Not passed his probation.

'Bye Dickhead...all the best for the future'

You get ONE life.
It's YOUR choice who you have in it.

PM me if you need any help.
You've done the right thing asking
Flowers

hellsbellsmelons · 26/01/2018 16:56

I feel so dreadful about myself
And he has managed to make you feel like in 2 months.
Imagine how you will feel in 2 years if you stay with this abusive nasty bully.
Your 'condition' means you miss things but these are glaringly obvious.
Did you get support from Womens Aid after your last abusive relationship?
If not then call them today.
You need to do their Freedom Programme.
Do it as fast as possible.
The fact you are even asking is very alarming.

GET OUT NOW!!!
THE HILLS ARE THAT WAY >>>>>>>>>>>>>>>>>>

Hawkmoth · 26/01/2018 16:59

Get rid.

nightgap · 26/01/2018 17:02

is it a break from each other. or is he giving you the silent treatment.

just another tool he is using to control you

ask yourself, does this situation have a happy ever after ending ?

NO NO NO NO NO

Lettucepray · 26/01/2018 17:03

OP , please look up 'out of the fog', your abusive twat of a boyfriend is a NARCISSIST, he will never change and you will become a shell of your former self! Run, look it up please, there are also Facebook groups for support.
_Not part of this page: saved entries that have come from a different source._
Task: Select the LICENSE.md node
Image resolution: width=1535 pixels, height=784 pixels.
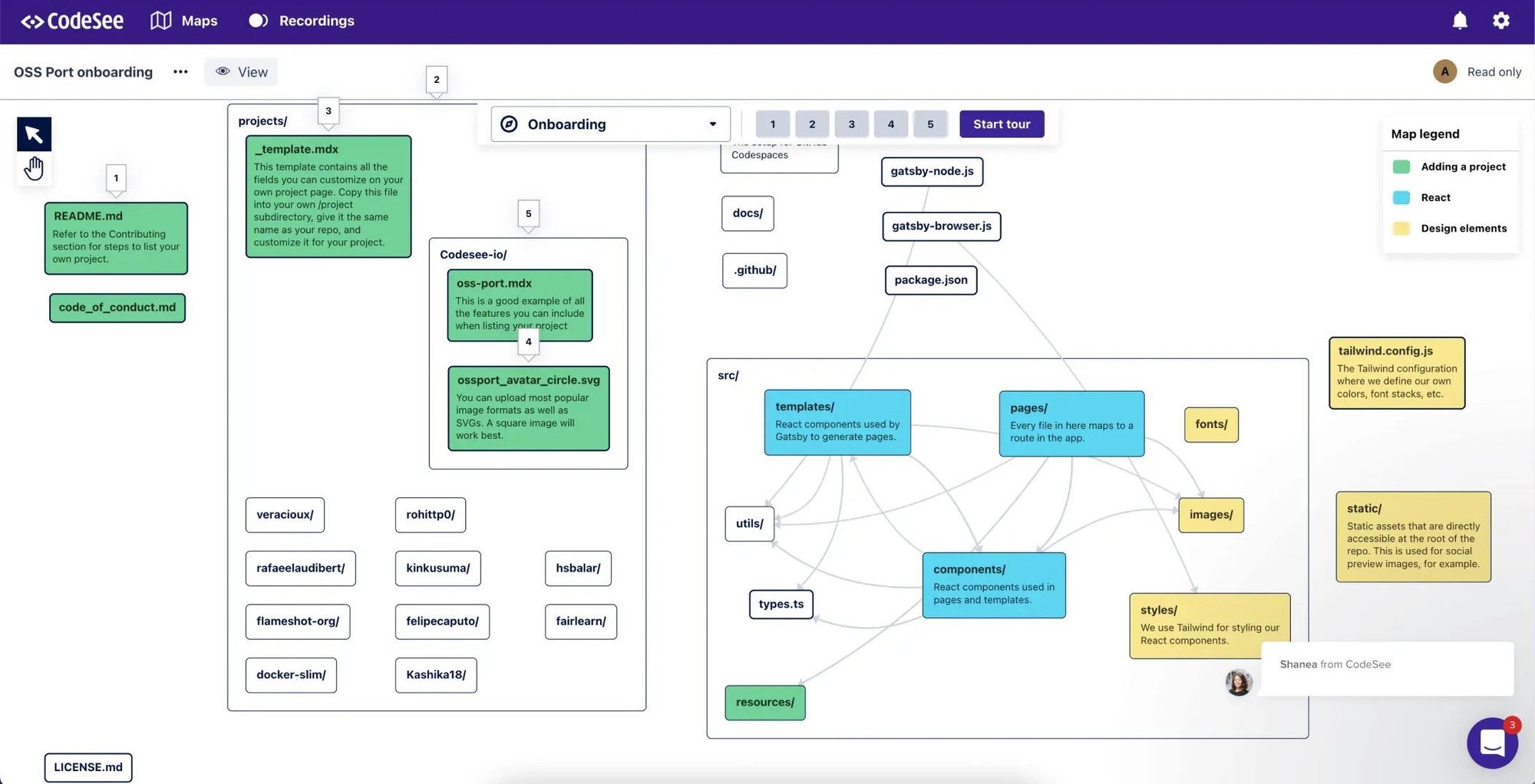Action: 88,767
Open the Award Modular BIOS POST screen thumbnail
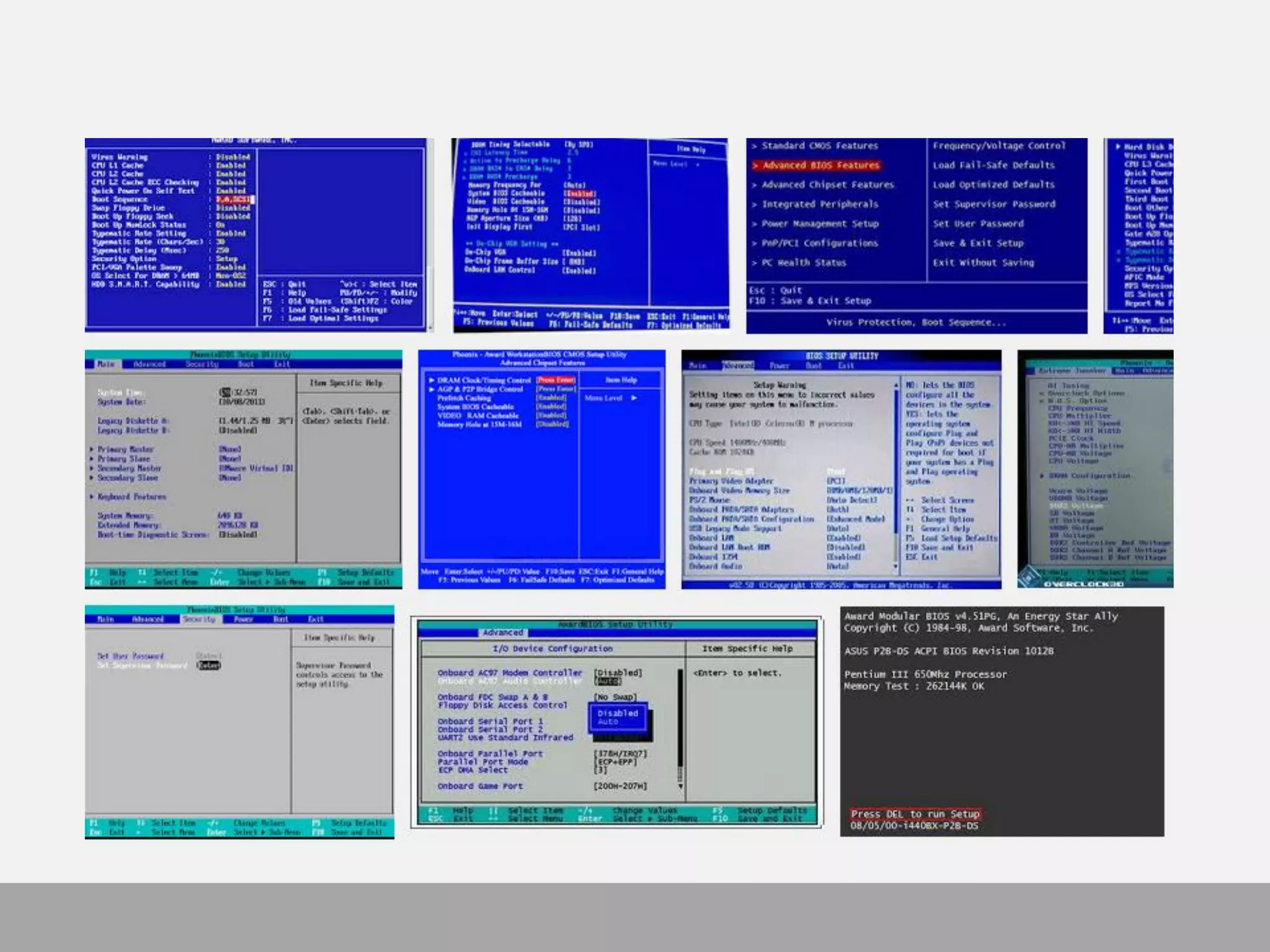Image resolution: width=1270 pixels, height=952 pixels. (1001, 721)
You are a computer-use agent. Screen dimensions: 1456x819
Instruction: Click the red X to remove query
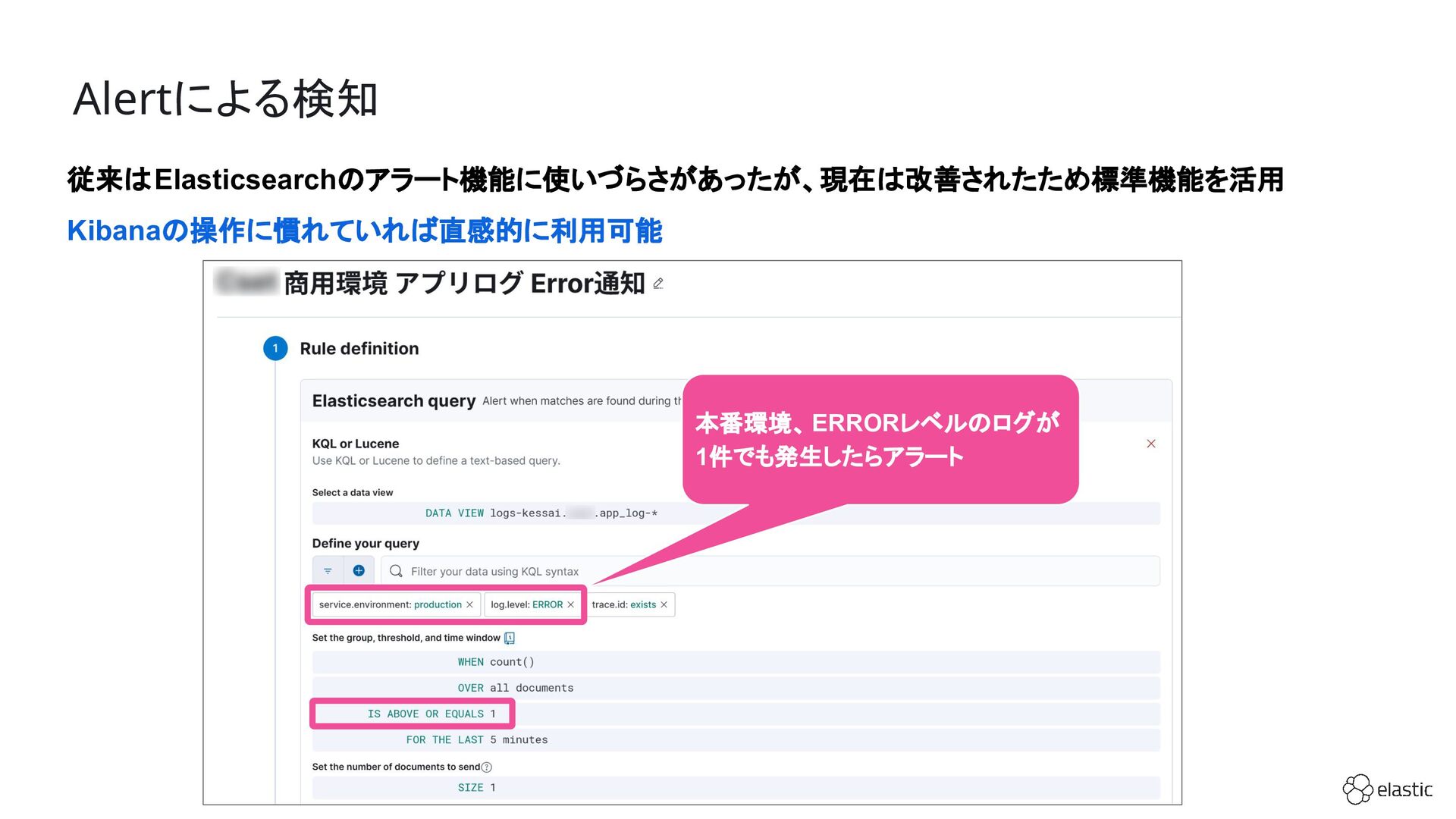coord(1150,444)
AngelsSins · 26/01/2018 17:04

ABUSER ALERT

Seriously OP, this guy is covered in red flags, he's an asshole who thinks he's superior to you.

user7680 · 26/01/2018 17:05

Hope it’s over for good xx

loveyoutothemoon · 26/01/2018 17:08

Please leave him before he gets physical/brings you down even more.

This is worrying.

saladdays66 · 26/01/2018 17:09

I should be allowed to say when something is making me feel uncomfortable and have those feelings listened to without having accusations of being of poor character though, shouldn't I?

YES, OP, a million times yes. You can feel however you feel. Your feelings are valid. Don't let anyone tell you they're not.

FucksakeCuntingFuckingTwats · 26/01/2018 17:10

Just chuck him. Two months is nothing. He is a total arsehole.

Bindibot · 26/01/2018 17:13

RUN NOW!!!

Marvellousmarge · 26/01/2018 17:14

Oh please, please end this now.

No explanations, no reasons . Just block.